ПОКАЗАННЫЙ ОТРЫВОК:

По всему своему облику Качалов -- Петя Трофимов был и "вечным студентом" и "облезлым барином", он был неказист на вид, у него "смешно", как говорит Раневская, росла бородка, его серая студенческая тужурка поистерлась и обтрепалась за годы "вечного" студенчества, он был, конечно, чудаковат, но в то же время
необыкновенно привлекателен. В основе всего душевного строя Пети лежала та заразительная и звонкая тема бунтарства, которую так ценил Качалов. Трофимов, как и Тузенбах, любил рассуждать вслух, но у Качалова на этот раз философствование чеховского героя имело новое, энергичное звучание: он произносил слова Трофимова с необыкновенной силой и убедительностью. Вот почему так ликующе звучал призыв Трофимова: "Вперед! Мы идем неудержимо к яркой звезде, которая горит там вдали! Вперед! Не отставай, друзья!" И было понятно, что восторженная Аня могла любить такого Трофимова, и было понятно, что у Трофимова и Ани в их чувстве было так много весенней радости, и так весело произносились ими заключительные слова: "Прощай, дом! Прощай, старая жизнь! Здравствуй, новая жизнь!.."Те, кто имел счастье видеть Качалова в Тузенбахе и Трофимове, всегда будут помнить эти образы, сохранявшие свое очарование на протяжении всей их сценической жизни. И впоследствии, когда Качалов возвращался к Тузенбаху и Трофимову на своем творческом вечере или концерте, он сохранял в этих выступлениях всю свежесть своей молодой игры. Перед зрителем, даже без всякого грима, происходило перевоплощение Качалова в Трофимова, Тузенбаха, по-прежнему вдохновенно звучали слова Тузенбаха о надвигающейся буре, по-прежнему Петя Трофимов со всей восторженной верой приветствовал новую жизнь. И это была не только молодость чеховских героев, но и духовная молодость самого Качалова.
– - -
"Вишневый сад" был сыгран в январе 1904 года, и в том же году, но уже в следующем сезоне, Художественный театр поставил "Иванова". Этой постановкой театр почтил память Чехова, скончавшегося летом 1904 года.
Написанный в конце 1880-х годов, "Иванов" по своей драматургической манере отличался от последующих пьес Чехова, в нем еще не проявилось новаторство Чехова в области драматургической формы. Тем не менее первый акт пьесы Немирович-Данченко считал "одним из лучших чеховских ноктюрнов".

[Сохранённые записи]
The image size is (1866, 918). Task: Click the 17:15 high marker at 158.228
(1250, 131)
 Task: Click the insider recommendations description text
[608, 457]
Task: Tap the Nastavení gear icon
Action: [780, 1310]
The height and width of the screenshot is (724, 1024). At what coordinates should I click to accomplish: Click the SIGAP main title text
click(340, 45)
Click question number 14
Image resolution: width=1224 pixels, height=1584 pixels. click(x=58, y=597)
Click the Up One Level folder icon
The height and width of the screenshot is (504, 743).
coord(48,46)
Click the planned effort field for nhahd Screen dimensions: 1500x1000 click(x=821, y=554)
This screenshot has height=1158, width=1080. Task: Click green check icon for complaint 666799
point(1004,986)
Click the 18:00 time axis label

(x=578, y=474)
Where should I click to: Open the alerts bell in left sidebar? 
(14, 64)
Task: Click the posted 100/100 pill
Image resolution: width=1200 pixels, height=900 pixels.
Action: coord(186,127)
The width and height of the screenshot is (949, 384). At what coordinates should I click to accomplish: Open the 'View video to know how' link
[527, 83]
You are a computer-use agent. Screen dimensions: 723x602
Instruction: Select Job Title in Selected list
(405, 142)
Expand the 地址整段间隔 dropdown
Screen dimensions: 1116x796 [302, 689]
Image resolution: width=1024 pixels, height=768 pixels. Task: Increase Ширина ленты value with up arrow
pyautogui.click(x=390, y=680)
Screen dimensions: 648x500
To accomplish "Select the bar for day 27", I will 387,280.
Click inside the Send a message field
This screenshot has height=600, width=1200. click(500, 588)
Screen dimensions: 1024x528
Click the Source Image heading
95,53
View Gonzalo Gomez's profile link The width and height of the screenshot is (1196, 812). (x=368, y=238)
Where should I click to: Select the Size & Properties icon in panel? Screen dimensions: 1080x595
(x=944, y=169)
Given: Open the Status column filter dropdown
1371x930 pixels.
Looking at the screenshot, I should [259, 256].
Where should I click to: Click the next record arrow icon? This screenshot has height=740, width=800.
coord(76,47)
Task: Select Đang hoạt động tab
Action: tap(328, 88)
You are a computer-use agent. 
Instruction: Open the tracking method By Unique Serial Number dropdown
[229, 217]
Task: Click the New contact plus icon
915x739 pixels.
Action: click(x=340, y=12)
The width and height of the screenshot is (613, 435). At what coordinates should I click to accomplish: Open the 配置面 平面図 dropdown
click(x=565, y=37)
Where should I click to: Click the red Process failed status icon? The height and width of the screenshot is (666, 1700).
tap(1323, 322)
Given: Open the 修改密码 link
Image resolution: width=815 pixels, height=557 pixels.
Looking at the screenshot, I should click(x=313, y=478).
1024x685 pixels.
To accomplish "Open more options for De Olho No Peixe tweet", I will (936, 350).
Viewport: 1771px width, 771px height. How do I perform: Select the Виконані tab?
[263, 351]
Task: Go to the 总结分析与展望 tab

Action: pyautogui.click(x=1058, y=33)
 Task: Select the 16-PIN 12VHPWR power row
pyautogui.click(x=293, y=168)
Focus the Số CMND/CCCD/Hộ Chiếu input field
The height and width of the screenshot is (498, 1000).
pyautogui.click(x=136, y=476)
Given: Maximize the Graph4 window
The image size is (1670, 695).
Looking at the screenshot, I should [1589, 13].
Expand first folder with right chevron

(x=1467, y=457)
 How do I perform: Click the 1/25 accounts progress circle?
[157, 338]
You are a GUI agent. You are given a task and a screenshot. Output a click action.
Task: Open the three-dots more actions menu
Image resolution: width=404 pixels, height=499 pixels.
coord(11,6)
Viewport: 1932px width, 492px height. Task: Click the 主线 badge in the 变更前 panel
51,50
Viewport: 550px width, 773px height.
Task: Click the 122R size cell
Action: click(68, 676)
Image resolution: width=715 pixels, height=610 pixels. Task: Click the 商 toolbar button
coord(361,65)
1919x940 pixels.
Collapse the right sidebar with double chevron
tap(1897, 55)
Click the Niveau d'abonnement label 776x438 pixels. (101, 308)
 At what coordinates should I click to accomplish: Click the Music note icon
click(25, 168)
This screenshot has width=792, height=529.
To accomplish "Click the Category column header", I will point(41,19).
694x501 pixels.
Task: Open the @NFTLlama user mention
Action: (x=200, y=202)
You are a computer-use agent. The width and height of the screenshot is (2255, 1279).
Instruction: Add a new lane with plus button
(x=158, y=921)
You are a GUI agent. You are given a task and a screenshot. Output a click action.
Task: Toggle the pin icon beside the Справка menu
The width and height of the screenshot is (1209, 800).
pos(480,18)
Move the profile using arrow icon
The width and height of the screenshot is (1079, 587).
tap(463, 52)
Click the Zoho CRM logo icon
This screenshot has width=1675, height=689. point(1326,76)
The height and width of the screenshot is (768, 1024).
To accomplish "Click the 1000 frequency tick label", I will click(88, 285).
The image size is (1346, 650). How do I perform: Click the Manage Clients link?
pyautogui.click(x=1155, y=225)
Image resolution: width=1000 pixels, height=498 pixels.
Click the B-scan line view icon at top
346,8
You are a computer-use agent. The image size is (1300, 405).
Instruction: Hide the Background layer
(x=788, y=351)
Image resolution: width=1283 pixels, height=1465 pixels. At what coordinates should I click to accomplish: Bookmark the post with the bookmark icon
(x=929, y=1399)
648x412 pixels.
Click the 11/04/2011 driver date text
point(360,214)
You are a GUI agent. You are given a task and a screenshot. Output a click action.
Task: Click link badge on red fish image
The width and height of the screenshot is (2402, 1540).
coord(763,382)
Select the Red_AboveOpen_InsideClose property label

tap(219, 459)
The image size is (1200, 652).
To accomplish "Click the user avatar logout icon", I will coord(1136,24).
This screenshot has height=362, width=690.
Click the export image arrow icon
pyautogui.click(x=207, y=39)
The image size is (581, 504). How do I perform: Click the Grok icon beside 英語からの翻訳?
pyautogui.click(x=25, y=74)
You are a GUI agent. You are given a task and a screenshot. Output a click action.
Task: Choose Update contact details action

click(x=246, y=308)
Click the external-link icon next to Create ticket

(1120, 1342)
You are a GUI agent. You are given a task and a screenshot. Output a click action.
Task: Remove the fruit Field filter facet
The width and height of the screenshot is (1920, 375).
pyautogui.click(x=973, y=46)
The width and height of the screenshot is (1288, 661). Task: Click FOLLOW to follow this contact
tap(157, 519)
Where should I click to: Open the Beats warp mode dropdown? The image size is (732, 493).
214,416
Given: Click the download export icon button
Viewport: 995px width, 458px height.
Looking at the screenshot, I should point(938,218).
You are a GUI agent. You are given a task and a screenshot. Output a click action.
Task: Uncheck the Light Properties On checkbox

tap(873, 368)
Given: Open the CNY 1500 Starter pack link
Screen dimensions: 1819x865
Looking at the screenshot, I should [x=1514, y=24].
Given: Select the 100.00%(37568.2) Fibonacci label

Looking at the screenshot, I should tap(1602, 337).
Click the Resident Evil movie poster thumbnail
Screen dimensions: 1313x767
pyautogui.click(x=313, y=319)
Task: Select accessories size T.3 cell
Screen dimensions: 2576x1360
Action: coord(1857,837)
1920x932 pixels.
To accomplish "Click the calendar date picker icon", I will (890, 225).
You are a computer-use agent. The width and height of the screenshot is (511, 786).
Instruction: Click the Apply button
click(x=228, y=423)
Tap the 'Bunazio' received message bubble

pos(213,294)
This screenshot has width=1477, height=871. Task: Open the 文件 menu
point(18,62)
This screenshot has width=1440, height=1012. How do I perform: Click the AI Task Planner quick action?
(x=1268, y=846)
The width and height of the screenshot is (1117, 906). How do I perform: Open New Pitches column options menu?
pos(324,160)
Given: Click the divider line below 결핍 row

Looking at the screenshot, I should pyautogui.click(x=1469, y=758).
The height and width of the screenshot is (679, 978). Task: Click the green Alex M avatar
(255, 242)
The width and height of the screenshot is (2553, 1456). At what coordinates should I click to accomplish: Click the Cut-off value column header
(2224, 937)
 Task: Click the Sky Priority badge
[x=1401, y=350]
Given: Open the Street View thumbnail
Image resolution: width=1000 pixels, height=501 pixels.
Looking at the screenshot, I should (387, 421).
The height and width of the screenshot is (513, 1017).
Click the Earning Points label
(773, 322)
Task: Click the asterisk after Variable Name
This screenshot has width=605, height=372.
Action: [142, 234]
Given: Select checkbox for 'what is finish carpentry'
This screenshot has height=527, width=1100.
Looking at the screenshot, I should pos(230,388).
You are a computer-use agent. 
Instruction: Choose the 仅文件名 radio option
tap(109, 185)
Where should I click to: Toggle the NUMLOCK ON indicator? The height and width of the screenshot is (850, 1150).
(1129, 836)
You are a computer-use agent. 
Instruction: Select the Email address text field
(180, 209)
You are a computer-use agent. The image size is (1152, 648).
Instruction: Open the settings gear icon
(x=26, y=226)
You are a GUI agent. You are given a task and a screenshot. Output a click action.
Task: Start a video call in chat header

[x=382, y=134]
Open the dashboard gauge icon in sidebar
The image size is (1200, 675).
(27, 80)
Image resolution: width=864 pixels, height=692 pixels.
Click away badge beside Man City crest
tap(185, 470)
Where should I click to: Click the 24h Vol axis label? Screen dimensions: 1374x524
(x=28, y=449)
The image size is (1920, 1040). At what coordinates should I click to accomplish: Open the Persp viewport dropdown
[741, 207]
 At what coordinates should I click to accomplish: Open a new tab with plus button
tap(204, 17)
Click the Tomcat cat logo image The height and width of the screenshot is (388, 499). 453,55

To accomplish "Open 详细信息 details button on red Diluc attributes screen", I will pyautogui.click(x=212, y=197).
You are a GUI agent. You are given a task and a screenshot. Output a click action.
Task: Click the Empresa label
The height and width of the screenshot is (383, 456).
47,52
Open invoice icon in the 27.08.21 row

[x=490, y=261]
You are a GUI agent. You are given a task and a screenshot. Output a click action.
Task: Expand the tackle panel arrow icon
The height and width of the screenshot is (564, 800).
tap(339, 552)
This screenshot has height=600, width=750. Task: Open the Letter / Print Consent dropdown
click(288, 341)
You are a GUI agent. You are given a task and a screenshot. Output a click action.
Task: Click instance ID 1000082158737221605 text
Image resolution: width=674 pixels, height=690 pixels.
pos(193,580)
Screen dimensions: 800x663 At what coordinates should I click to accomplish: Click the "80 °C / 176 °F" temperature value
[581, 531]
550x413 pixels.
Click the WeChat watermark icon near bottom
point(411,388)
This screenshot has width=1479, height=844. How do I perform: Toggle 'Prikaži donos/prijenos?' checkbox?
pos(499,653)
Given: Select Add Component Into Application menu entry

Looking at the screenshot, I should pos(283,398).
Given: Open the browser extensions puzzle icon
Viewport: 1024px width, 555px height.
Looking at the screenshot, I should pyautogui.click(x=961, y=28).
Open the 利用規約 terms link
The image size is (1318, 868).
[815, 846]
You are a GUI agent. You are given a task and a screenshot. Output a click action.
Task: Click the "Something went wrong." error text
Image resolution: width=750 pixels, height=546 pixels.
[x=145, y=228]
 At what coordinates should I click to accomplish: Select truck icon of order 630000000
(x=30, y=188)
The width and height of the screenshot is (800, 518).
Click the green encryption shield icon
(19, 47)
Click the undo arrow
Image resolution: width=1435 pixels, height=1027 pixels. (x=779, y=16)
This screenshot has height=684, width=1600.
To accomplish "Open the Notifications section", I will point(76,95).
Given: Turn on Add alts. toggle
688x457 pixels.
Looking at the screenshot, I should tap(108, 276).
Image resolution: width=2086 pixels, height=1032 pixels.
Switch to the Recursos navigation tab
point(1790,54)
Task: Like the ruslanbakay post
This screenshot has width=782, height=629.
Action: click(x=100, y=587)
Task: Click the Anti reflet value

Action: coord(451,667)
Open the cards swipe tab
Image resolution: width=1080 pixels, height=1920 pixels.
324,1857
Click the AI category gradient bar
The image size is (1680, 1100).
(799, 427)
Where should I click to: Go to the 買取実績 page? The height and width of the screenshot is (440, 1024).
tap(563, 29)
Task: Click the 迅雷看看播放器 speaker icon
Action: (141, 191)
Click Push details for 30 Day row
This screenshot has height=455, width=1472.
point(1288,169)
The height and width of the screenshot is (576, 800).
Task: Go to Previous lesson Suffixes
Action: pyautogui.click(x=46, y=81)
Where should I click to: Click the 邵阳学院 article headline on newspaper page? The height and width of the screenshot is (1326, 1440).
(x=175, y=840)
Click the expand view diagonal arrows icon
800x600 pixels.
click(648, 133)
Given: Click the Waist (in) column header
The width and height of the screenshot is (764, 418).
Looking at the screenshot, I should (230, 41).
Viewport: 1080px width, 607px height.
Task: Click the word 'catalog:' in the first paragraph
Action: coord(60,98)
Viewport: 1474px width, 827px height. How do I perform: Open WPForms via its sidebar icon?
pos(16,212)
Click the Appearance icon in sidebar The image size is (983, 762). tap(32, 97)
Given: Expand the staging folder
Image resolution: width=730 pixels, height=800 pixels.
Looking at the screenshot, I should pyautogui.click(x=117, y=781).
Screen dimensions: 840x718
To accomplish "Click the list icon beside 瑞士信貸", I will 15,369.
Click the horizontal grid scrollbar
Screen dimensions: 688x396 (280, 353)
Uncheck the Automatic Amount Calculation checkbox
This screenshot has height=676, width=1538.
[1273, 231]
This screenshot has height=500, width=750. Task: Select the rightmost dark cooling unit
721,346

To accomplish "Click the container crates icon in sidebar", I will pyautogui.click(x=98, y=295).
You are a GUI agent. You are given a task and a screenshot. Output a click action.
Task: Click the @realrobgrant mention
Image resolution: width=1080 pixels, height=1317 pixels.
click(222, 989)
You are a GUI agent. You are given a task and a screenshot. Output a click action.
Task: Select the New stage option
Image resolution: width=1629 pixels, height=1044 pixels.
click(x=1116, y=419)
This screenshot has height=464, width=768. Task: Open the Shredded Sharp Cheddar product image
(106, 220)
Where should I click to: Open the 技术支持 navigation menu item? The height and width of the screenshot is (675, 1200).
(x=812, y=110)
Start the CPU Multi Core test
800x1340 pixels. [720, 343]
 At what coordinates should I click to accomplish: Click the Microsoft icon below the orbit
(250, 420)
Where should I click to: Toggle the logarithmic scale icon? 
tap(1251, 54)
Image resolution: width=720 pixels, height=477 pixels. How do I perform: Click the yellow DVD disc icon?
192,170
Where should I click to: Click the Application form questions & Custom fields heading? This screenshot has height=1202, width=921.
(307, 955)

ЗАДАНИЯ:
**1.** Когда, судя по отрывку о Качалове, был сыгран «Вишневый сад»?
**2.** Напишите, что могло бы идти дальше в отрывке о Качалове и чеховских постановках, начиная сразу после последнего предложения.
Перечень здесь никакой роли не играет.

ОТВЕТЫ К ЗАДАНИЯМ:
**1.** В январе 1904 года.

**2.**
Вл. И. Немирович-Данченко, ставивший "Иванова", в своем режиссерском экземпляре подробно характеризует и время действия пьесы и образ самого Иванова. Немирович-Данченко пишет: "Действие "Иванова" относится к концу 70-х и началу 80-х годов. Эта полоса русской общественной жизни носит название "эпохи безвременья". Николай Алексеевич Иванов, непременный член по крестьянским делам присутствия, -- может быть, один из самых ярких, если не самый яркий литературный тип этой эпохи". Он принадлежит к тем, кто "надорвались в борьбе и обратились в "безвременных инвалидов". По выражению Немировича-Данченко, "Иванов -- тип такого надломленного борьбой человека. Неудовлетворенный и неудовлетворимый. Изживший благороднейшие порывы молодости и охваченный унынием и безволием".
Когда театр поручил Качалову роль Иванова, он сначала не мог найти к ней своего актерского ключа. Ему хотелось играть Боркина -- родственника Иванова, управляющего имением, человека наглого и пронырливого. По своей жанровой сочности роль Боркина давала Качалову возможность вылепить интереснейшую характерную фигуру, а он всегда любил играть характерные роли. Но Вл. И. Немировичу-Данченко и К. С. Станиславскому удалось в конце концов расшевелить актерскую фантазию Качалова, и он создал крупный и типичный образ.
Играя Иванова, актеру легко итти от неврастеничности героя, от его душевной надорванности, от всевозможных черт, рисующих болезненную психику. Но для Качалова самой важной была тема "падения орла", мотив крушения значительного человека. Недаром Станиславский в одной из своих черновых записей назвал Иванова "раненым львом". Такая трактовка Иванова возбудила интерес Качалова к этой трудной роли, которую, кстати сказать, он играл еще в 1896 году в одном из дачных спектаклей. Но вряд ли этот ранний Иванов в исполнении Качалова шел дальше чисто внешних приемов игры. Иванов 1904 года был для него человеком, которого один из критиков того времени правильно назвал "явлением русской жизни". Качалов давал в Иванове социальную характеристику.